* [Exercise material]
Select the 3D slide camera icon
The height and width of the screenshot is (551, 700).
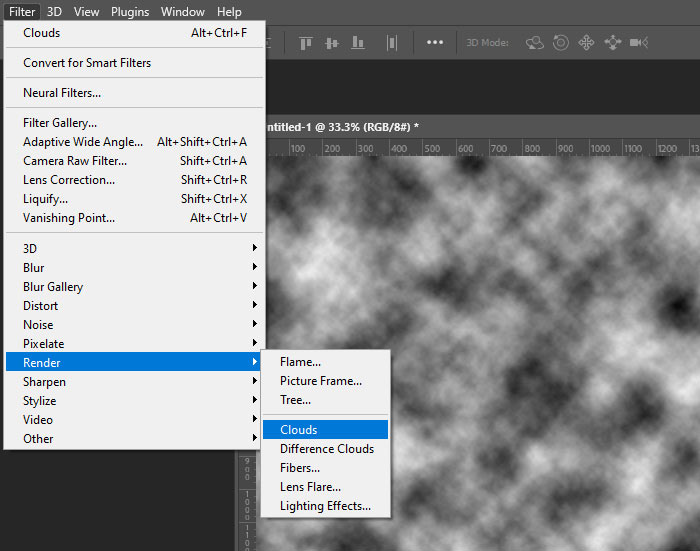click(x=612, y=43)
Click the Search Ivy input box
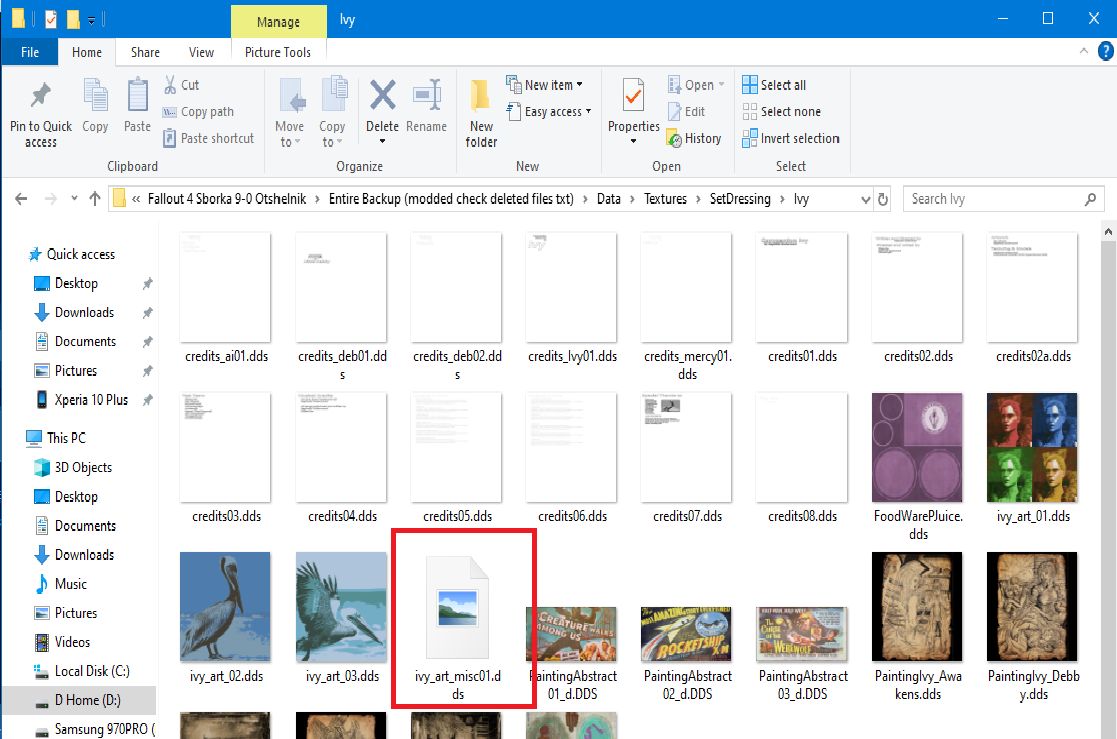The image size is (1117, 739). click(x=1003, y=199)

* [What is required] Reproduce all the entries above exactly. Include no images.

* [Response area]
Select the 3D slide camera icon
The height and width of the screenshot is (551, 700).
click(x=612, y=43)
Click the Search Ivy input box
The image size is (1117, 739). click(x=1003, y=199)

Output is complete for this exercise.